We got into the cable car and continued up.
Apparently the final scene of the Hindi film Don (starring Shah Rukh Khan) was filmed on the sky bridge. I didn’t see the film, but that’s what Ramesh & Loi said.
If you want a video of the sky bridge, watch this HD capture by Ramesh:
The sun was setting, so we decided to head back down.
Ramesh took video of our journey back down:
(You can view it in HD for better clarity)
Once down, we checked out the Oriental Village.
The Oriental Village mostly comprises of shops, restaurants and other services like massage spas. We were a bit hungry so we sat in a cafe to have something to eat.
It was was past 6pm, which is also closing time for the cable car ride. We wanted to make the most of whatever sunlight was available while heading back. So we set off…

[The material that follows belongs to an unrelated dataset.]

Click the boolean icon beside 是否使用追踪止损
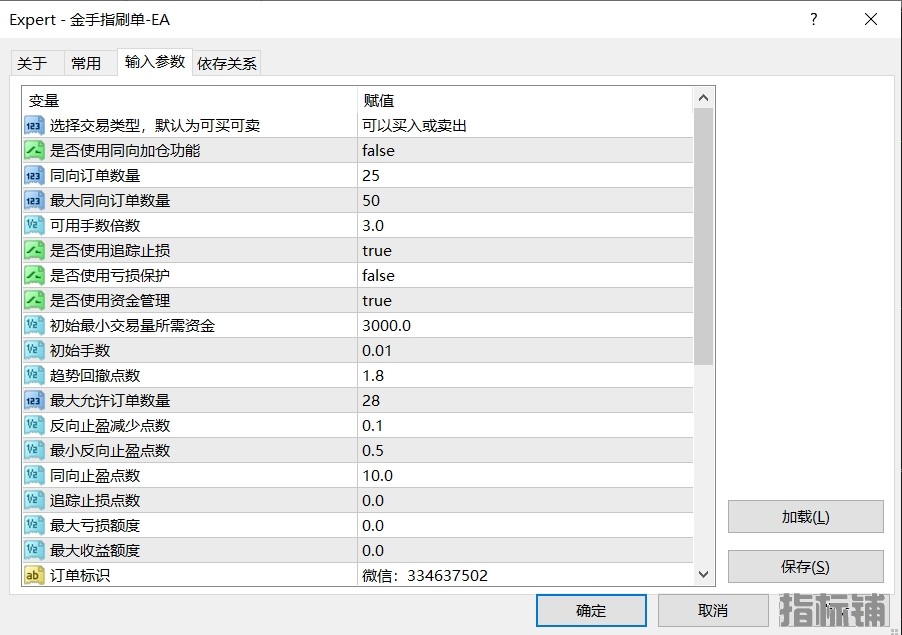 pyautogui.click(x=34, y=250)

As darkness fell, we still managed to get back to Pantai Cenang beach road in around 45 minutes. Instead of heading back to our rooms, we decided to make the most of the bikes while we had them. We drove straight, on to Pantai Tengah beach and past it as well, until we hit a dead end which looked like another docking bay for boats.
So we made our way back and decided to return the bikes tonight itself.
The reason why we returned them is because the next morning we had booked ourselves for an island-hopping tour which would last until afternoon. So by the time we would have gotten back to our rooms, it would have been past the 24-hour limit.
(I kinda wanted to try it though)
We had a large plate of fries, some beers, and some pasta; all of which came to around RM44 (Rs. 650).
With that, day one in Langkawi came to a close! We had woken up early in Penang today morning and tomorrow, we had to wake up early again for our pick up for the island-hopping tour.